◆ Written problem ◆
List every modern scholar named in the text about the Montpellier Psalter that follows.

◆ Provided text ◆
The Montpellier Psalter and ‘Writing the Early Medieval West’

Written by: Charles West & Elina Screen

 
writing the early medieval west

The editors of 'Writing the Early Medieval West,' Elina Screen & Charles West, discuss the origins of their new book's cover art.

 

Robed in elegant shades of green and purple, Christ stands holding a gospel book beneath an arch decorated with interlace. Below this portrait, a prayer has been written in a fine Carolingian minuscule, appealing for divine support. We chose this cover image for Writing the Early Medieval West because it neatly connects and ties together the book’s major themes.

The late eighth-century manuscript from which our image is taken is now in Montpellier in southern France (Montpellier, Bibliothèque Interuniversitaire, Faculté de Médecine, H.409), but the great palaeographer Bernhard Bischoff – who taught Rosamond McKitterick, the book’s dedicatee – proved that it had been written in Bavaria, and probably at the monastery of Mondsee. The manuscript provides the text of the Psalms together with an interpretation, and its layout suggests strongly it was designed for personal study rather than for liturgical use. As McKitterick herself argued in her pathbreaking Carolingians and the Written Word, in a discussion of this manuscript as clear evidence for the lay ownership of books in early medieval Europe, it’s probable that the Psalter was in the possession of the family of Duke Tassilo of Bavaria.

◆ Available data ◆
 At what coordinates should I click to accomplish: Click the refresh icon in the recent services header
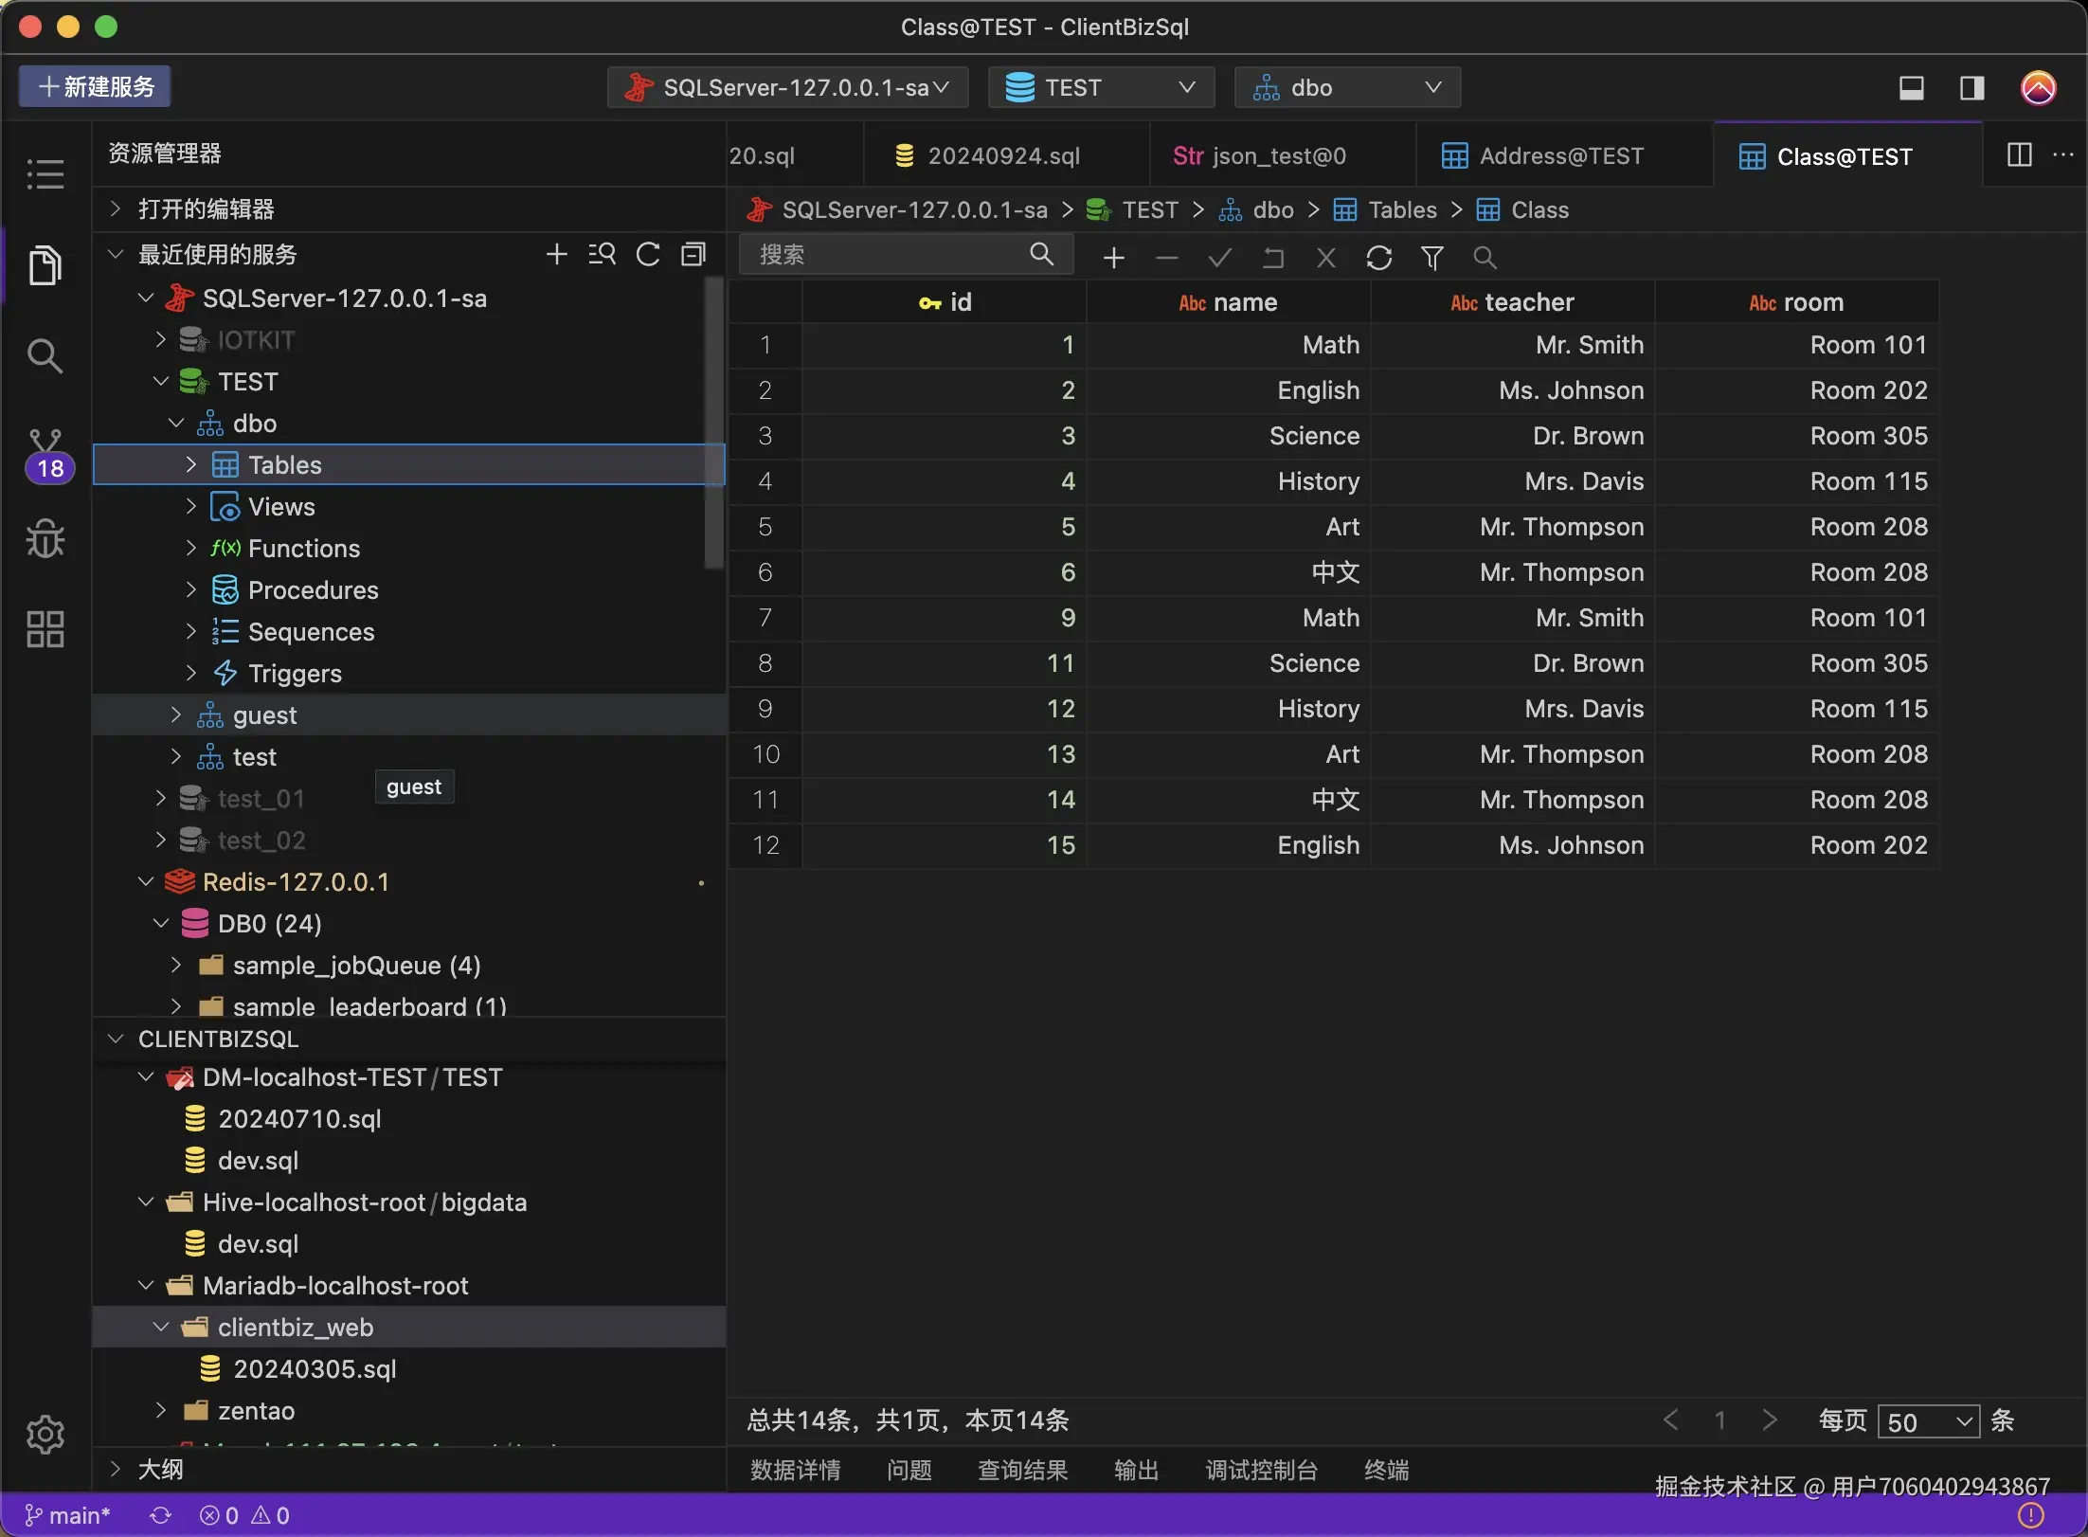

◆ Response to this exercise ◆
Charles West, Elina Screen, Bernhard Bischoff, Rosamond McKitterick